3. Paragraph (c) should specifically refer to mediation confidentiality correction 

Proposed rule 8.3(c) identifies specific situations under which the rule would not require a report to the State Bar. The summary in the request for public comment notes that, in addition to the specific situations noted, a report is not required if the information is protected by other rules and laws, such as statutory mediation confidentiality. If a rule moves forward, we recommend that paragraph (c) add a specific reference to Evidence Code section 1119 (mediation confidentiality). 

We appreciate your consideration of our comments. 

Sincerely, 

Jeremy Evans signature

Jeremy M. Evans 
CLA President 

[1] Proposed rule 8.3 refers to a criminal act “as prohibited by rule 8.4(b).” Rule 8.4, Comment [3] states that a “lawyer may be disciplined for criminal acts as set forth in Business and Professions Code sections 6101 et seq., or if the criminal act constitutes ‘other misconduct warranting discipline’ as defined by California Supreme Court case law” citing In re Kelley (1990) 52 Cal.3d 487 [276 Cal.Rptr. 375].) Business and Professions Code section 6101(a) states that “[c]onviction of a felony or misdemeanor, involving moral turpitude, constitutes a cause for disbarment or suspension.” Business and Professions Code section 6102(a) provides for suspension upon receipt of the certified copy of the record of conviction “if it appears therefrom that the crime of which the attorney was convicted involved, or that there is probable cause to believe that it involved, moral turpitude or is a felony under the laws of California, the United States, or any state or territory thereof, …” The statutes do not encompass “other misconduct warranting discipline” and the outer boundaries of this standard are uncertain. What is the intended interpretation of the scope of a “criminal act” under proposed rule 8.3, and how do we ensure that lawyers clearly understand the scope?  

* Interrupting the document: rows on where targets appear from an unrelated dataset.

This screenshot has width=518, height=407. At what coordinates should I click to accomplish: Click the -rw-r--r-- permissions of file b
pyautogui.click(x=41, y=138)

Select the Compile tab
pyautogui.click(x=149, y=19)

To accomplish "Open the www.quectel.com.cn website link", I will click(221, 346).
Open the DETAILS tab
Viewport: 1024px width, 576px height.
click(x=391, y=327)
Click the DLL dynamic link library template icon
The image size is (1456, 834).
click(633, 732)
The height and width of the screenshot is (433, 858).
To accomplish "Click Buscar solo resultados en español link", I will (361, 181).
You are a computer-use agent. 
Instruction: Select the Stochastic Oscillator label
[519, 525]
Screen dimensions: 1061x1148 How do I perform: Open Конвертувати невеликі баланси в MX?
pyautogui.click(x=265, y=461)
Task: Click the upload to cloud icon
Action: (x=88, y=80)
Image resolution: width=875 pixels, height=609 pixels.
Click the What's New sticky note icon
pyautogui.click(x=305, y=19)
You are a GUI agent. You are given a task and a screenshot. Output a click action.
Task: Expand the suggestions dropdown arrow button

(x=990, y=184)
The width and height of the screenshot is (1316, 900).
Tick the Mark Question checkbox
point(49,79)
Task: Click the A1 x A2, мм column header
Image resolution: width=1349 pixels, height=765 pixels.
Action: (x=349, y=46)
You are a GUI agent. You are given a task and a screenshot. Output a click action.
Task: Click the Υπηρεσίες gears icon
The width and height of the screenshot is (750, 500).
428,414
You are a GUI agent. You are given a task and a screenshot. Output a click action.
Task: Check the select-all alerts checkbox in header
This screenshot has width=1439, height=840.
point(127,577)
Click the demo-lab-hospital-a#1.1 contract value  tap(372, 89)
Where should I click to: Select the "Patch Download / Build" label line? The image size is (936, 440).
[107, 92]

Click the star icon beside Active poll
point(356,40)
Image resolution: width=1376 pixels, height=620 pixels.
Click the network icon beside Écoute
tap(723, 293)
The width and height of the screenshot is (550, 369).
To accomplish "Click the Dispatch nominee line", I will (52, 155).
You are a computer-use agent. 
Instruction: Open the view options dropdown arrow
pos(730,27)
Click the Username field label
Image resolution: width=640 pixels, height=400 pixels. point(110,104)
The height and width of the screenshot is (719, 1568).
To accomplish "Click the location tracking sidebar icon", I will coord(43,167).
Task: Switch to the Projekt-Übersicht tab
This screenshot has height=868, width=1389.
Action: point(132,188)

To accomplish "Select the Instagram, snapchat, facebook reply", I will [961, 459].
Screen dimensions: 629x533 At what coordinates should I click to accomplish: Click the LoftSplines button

[2] In its request for public comment, State Bar staff has requested comment on whether the State Bar should consider recommending that the Supreme Court adopt a new rule 8.3 that is based on ABA Model Rule 8.3. We do not believe the State Bar should consider making that recommendation. A rule based on ABA Model Rule 8.3 would necessarily encompass reporting of a “criminal act” (as prohibited by rule 8.4(b)), raising all the concerns expressed in this letter. But those concerns would be magnified given the breadth and scope of the California Rules of Professional Conduct along with all the facts, circumstances, and related interpretational issues involved in determining whether a lawyer would be required to report any violation of any rule. We appreciate that the proposed rule is narrower than ABA Model Rule 8.3, along the lines of the Illinois analogue to that rule, and is limited to reporting a criminal act that reflects adversely on the lawyer’s honesty, trustworthiness, or fitness as a lawyer. Assuming any proposed Rule of Professional Conduct moves forward, we believe the narrower rule would be preferable to a rule based on ABA Model Rule 8.3.